A huge thank you to the people of the Alavanyo community who under the leadership of Clemence Kitsi renovated the community library.

They made new tables with individual carrels and more shelving. They replaced the termite eaten wooden louvered windows with glass windows. This has made the whole room light and airey. They put in a termite proof plastic ceiling which not only insulates the room from the heat but allows people to work when the rains hammer on the corrugated metal roof. To help with making it even more comfortable they installed ceiling fans and better lighting. We bought new chairs and painted the whole room.

Building the bookshelves.
Desks and bookshelves all ready.
Delivering the chairs.

A library to be enjoyed.

To recognise all of the people and organisations involved a plaque has been put inside and outside the building. The major donors are mentioned but sadly we couldn’t fit in the names of everyone who has individually donated to Community Action Ghana.
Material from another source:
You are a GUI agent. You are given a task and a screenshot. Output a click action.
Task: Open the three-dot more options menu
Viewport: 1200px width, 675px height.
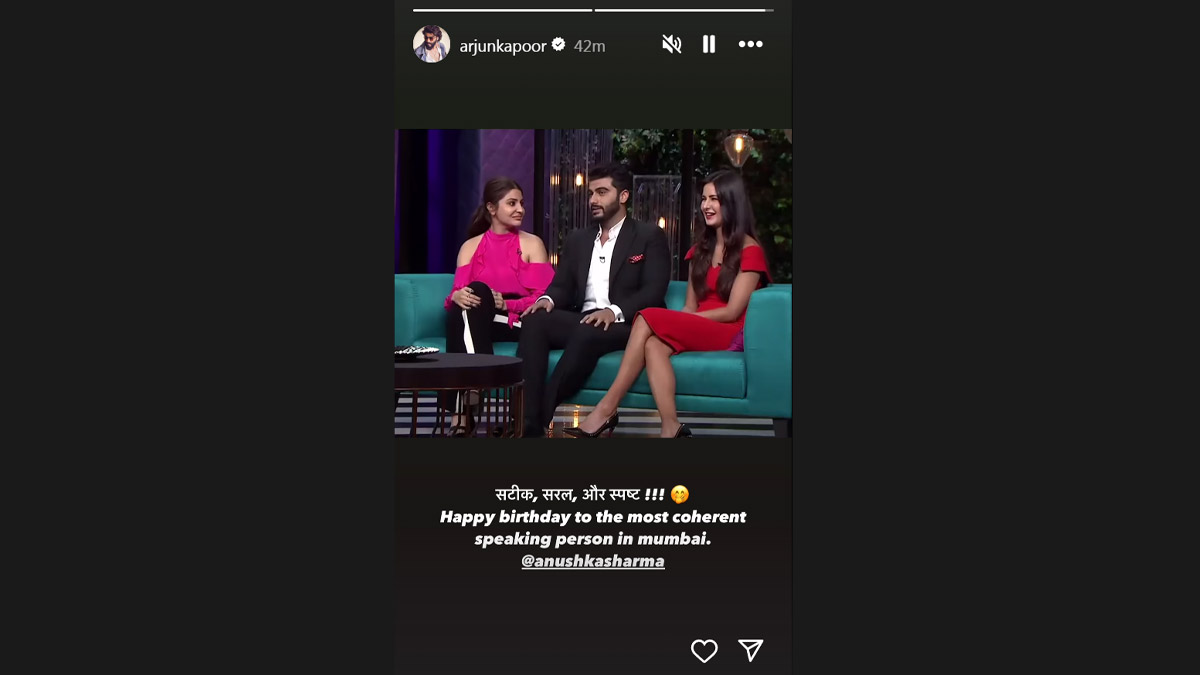750,44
A big thank you to everyone involved.

A library is not a lot of use without books so a final thank you from us and the people of Alavanyo to Book Aid international who provided a powerful injection of books.

Inside above the new shelving and books.
Outside in the corridor.
Windows, shelving, paintwork, new books and ceiling visible here.

Major donors
Viktoria Luis Gymnasium, Hameln, Germany
Q’antati Weltladen, Hameln, Germany
Botley Windscreens, Oxford, UK
Book Aid international, London, UK

Students and teachers enjoying the books.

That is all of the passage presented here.